#### Work request:
Of the lines in the listing below, count those containing "will". Provide the count and nothing else.

::::::::

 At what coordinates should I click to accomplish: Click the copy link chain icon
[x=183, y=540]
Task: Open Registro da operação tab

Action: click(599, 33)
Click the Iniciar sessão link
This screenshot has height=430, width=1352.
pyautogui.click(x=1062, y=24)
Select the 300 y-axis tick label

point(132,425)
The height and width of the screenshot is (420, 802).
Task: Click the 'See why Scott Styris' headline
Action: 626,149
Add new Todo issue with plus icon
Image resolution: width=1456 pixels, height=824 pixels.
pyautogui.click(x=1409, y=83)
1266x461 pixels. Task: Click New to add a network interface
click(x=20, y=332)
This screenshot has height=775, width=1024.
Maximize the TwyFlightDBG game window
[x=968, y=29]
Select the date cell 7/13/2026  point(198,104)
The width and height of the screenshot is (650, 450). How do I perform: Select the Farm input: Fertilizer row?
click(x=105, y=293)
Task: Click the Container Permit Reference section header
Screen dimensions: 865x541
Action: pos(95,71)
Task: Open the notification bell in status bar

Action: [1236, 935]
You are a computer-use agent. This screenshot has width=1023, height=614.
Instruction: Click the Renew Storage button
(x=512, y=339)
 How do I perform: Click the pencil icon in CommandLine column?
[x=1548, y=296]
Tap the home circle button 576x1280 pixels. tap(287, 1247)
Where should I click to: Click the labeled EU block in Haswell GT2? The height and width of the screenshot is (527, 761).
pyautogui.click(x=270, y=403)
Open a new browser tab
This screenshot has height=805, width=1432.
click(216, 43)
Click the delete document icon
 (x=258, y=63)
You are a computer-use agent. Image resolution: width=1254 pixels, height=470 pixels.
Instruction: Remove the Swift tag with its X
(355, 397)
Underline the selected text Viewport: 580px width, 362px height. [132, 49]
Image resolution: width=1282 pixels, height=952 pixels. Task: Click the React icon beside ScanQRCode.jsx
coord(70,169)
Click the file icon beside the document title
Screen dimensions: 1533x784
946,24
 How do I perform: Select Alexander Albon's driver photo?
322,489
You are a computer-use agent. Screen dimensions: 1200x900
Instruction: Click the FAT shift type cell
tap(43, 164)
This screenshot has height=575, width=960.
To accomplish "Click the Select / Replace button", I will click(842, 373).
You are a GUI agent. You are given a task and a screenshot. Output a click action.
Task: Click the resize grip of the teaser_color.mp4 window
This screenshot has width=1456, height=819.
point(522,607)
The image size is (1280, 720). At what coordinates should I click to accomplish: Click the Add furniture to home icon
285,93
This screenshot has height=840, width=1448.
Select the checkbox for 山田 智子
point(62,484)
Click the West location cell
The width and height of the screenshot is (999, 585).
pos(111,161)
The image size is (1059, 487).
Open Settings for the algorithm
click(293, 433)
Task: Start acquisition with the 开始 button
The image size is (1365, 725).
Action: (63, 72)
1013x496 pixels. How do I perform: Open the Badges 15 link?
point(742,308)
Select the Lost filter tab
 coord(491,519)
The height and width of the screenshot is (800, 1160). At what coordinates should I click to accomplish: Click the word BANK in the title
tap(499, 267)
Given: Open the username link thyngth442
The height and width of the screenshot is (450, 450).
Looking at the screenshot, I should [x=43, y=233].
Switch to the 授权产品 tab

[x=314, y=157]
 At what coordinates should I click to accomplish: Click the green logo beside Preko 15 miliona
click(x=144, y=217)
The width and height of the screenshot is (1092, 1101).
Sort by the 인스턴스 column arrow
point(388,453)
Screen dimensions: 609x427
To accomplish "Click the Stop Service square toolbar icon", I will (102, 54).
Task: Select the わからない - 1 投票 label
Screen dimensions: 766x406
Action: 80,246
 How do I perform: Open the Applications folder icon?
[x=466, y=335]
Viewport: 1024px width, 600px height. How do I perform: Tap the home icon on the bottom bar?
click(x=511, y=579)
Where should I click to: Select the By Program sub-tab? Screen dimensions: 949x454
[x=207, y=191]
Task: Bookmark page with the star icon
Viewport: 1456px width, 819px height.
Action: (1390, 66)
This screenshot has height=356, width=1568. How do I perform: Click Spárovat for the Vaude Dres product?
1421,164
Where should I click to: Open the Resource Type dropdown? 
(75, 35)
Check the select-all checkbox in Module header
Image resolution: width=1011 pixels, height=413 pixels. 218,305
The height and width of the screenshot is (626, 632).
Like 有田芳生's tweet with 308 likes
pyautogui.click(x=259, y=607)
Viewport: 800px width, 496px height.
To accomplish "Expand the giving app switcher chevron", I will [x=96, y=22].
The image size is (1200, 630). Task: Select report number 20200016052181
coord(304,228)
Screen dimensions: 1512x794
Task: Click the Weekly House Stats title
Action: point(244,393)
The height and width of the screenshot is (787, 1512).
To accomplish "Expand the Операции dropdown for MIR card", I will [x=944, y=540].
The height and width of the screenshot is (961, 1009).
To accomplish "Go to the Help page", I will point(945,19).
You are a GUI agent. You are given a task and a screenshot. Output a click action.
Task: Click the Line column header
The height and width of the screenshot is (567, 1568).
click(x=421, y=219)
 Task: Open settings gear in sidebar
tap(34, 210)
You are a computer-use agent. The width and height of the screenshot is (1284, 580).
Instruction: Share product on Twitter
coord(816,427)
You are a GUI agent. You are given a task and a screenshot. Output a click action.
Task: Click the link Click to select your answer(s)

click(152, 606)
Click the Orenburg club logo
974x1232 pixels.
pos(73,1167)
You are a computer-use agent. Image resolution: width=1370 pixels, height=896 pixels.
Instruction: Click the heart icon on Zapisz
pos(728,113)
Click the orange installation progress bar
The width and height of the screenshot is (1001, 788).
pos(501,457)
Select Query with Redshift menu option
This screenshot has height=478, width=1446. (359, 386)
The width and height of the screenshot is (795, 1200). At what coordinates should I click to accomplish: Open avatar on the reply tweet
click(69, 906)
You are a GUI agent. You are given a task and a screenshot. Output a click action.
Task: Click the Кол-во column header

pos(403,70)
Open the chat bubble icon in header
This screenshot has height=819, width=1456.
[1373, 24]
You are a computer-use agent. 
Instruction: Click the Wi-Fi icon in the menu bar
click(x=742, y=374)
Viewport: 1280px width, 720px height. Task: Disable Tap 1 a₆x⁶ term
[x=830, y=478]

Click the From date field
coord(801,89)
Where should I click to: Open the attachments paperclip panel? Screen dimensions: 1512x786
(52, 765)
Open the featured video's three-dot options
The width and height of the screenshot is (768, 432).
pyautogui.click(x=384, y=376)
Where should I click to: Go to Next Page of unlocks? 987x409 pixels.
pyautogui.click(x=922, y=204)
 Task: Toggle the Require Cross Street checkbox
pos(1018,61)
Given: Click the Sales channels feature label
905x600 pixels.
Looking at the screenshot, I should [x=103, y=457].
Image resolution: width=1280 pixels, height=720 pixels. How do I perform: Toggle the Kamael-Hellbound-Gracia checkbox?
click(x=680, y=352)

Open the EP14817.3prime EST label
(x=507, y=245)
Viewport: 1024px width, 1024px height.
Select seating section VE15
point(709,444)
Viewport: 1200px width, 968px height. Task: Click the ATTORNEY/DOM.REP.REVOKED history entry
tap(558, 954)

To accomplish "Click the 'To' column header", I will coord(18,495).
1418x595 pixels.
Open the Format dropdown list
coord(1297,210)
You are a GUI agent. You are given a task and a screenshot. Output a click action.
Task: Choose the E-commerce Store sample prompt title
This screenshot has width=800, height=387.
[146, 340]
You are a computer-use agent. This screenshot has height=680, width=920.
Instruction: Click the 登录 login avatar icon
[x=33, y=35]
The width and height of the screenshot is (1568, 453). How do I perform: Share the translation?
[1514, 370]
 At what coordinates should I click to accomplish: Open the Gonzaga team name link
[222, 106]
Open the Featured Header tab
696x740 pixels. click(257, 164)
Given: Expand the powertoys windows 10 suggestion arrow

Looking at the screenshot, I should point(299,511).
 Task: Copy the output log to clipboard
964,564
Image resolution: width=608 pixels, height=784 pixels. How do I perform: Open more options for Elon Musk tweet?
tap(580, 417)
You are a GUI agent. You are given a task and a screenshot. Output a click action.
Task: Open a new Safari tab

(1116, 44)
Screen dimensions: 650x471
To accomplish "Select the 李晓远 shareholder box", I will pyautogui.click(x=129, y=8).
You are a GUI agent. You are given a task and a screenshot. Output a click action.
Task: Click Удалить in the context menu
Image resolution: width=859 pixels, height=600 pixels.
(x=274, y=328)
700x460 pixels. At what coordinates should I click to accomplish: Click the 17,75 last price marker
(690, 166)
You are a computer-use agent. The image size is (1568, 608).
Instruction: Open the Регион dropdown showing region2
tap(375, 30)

::::::::

#### Response to the exercise:
7